## begin Records for processing

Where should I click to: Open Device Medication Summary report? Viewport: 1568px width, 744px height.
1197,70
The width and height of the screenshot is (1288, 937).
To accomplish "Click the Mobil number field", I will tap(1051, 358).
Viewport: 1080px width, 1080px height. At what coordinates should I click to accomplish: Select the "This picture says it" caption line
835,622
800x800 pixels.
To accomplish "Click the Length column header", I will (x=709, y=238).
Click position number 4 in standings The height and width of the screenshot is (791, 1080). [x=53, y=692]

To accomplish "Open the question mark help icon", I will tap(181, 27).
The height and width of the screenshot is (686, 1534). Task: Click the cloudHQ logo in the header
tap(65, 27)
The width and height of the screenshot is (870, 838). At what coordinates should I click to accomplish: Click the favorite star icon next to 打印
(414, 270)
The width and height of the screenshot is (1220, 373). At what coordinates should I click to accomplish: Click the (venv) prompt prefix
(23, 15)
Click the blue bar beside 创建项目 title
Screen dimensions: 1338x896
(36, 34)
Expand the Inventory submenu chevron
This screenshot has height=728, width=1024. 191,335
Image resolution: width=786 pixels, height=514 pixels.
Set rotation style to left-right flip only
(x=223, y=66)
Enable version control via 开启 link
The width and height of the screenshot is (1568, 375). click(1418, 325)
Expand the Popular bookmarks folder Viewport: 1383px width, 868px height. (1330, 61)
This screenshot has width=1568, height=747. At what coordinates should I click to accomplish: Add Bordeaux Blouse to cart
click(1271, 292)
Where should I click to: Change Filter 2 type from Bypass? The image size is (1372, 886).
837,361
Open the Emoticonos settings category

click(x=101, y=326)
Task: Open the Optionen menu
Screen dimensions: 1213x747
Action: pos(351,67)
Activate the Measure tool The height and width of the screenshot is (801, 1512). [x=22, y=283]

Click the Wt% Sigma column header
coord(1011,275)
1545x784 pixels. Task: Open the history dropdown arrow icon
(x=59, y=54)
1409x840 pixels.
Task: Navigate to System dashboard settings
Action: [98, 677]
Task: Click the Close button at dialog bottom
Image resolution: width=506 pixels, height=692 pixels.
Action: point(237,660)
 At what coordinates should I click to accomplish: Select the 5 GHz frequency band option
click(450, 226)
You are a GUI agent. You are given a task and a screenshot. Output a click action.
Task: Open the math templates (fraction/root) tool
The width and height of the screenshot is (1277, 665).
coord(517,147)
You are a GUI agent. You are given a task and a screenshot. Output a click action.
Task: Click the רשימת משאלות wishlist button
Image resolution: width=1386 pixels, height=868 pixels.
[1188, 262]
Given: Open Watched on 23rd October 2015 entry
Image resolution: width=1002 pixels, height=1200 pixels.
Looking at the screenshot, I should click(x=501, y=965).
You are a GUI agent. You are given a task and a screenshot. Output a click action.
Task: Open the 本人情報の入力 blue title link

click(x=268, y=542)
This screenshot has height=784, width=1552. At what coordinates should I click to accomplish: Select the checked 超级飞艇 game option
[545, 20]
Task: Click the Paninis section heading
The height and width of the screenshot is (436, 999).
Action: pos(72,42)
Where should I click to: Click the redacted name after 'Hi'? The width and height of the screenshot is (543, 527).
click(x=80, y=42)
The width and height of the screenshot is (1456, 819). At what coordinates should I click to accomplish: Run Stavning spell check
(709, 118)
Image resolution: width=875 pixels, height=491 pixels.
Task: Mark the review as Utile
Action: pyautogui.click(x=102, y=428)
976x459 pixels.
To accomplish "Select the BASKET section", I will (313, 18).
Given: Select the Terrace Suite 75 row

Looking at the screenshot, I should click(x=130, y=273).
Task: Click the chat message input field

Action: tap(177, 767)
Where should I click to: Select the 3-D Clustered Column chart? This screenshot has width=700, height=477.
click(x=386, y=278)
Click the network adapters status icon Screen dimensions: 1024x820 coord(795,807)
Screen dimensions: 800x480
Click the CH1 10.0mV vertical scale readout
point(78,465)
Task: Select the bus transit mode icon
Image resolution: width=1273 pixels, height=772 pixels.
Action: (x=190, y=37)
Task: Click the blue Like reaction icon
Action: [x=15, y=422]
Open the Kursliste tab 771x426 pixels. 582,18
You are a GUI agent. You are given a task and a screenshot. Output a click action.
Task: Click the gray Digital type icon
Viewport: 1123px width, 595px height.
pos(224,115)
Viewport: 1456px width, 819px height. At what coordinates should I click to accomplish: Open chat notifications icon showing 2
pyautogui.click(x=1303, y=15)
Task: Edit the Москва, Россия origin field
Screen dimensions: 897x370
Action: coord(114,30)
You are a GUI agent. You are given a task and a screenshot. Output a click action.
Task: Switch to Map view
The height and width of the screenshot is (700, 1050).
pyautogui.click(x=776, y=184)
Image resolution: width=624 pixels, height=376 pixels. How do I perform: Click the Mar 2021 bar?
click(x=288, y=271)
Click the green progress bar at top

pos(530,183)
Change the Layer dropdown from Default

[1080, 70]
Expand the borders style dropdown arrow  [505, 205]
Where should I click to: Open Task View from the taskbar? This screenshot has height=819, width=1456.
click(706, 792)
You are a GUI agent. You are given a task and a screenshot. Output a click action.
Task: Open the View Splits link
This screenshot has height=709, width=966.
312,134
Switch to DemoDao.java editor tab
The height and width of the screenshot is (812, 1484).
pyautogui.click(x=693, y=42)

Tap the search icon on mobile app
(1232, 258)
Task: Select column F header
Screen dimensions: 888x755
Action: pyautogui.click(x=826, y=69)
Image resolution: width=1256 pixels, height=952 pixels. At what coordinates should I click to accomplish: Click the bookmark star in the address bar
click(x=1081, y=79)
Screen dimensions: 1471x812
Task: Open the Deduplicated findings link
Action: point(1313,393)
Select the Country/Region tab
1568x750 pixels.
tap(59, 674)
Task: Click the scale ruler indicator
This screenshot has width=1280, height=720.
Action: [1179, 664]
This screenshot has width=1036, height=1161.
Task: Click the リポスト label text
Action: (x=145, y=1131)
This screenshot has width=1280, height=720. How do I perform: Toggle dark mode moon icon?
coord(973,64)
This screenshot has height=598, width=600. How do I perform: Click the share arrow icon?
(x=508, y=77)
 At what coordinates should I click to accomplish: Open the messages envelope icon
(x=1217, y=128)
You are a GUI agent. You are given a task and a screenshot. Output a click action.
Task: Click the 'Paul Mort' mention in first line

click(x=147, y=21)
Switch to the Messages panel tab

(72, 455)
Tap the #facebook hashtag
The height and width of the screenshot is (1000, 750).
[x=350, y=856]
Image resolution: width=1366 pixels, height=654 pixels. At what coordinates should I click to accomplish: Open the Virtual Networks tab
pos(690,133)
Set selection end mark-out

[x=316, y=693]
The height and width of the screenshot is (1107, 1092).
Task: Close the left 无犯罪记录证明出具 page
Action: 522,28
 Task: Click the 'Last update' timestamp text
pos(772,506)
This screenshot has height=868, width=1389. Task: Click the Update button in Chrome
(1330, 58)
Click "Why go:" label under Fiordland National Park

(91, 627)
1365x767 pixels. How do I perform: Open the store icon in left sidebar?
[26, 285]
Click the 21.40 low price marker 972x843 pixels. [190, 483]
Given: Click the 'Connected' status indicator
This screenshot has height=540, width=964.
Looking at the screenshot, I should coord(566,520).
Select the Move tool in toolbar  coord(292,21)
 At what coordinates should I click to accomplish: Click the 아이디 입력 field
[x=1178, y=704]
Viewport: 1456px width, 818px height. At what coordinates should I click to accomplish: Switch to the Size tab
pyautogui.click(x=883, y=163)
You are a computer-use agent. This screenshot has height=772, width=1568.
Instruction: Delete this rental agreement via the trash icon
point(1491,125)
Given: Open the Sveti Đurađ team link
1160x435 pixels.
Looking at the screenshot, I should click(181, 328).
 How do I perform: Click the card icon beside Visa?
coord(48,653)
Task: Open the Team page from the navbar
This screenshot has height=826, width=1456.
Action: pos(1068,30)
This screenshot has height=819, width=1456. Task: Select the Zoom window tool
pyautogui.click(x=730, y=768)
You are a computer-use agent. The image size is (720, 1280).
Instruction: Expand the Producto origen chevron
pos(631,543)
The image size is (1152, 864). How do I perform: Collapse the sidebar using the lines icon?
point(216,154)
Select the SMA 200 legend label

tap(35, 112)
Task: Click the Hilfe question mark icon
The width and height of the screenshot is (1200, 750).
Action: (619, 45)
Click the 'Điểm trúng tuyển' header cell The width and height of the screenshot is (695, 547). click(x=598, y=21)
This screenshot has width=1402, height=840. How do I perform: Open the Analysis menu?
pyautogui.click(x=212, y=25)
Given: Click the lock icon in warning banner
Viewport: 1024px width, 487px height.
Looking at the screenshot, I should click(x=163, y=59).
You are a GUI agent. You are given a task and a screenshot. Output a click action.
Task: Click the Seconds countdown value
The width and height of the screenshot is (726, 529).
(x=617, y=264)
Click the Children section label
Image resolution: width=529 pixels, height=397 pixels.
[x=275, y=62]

## end Records for processing

Directions
Take the part that opens with the line containing "Task: Click the 'Last update' timestamp text" and closes with the line containing "Action: (619, 45)", and write it out again with "Instruction" switched to "Step" and nothing else changed.

Solution to the exercise
 Task: Click the 'Last update' timestamp text
pos(772,506)
This screenshot has height=868, width=1389. Task: Click the Update button in Chrome
(1330, 58)
Click "Why go:" label under Fiordland National Park

(91, 627)
1365x767 pixels. How do I perform: Open the store icon in left sidebar?
[26, 285]
Click the 21.40 low price marker 972x843 pixels. [190, 483]
Given: Click the 'Connected' status indicator
This screenshot has height=540, width=964.
Looking at the screenshot, I should coord(566,520).
Select the Move tool in toolbar  coord(292,21)
 At what coordinates should I click to accomplish: Click the 아이디 입력 field
[x=1178, y=704]
Viewport: 1456px width, 818px height. At what coordinates should I click to accomplish: Switch to the Size tab
pyautogui.click(x=883, y=163)
You are a computer-use agent. This screenshot has height=772, width=1568.
Step: Delete this rental agreement via the trash icon
point(1491,125)
Given: Open the Sveti Đurađ team link
1160x435 pixels.
Looking at the screenshot, I should click(181, 328).
 How do I perform: Click the card icon beside Visa?
coord(48,653)
Task: Open the Team page from the navbar
This screenshot has height=826, width=1456.
Action: pos(1068,30)
This screenshot has height=819, width=1456. Task: Select the Zoom window tool
pyautogui.click(x=730, y=768)
You are a computer-use agent. The image size is (720, 1280).
Step: Expand the Producto origen chevron
pos(631,543)
The image size is (1152, 864). How do I perform: Collapse the sidebar using the lines icon?
point(216,154)
Select the SMA 200 legend label

tap(35, 112)
Task: Click the Hilfe question mark icon
The width and height of the screenshot is (1200, 750).
Action: (619, 45)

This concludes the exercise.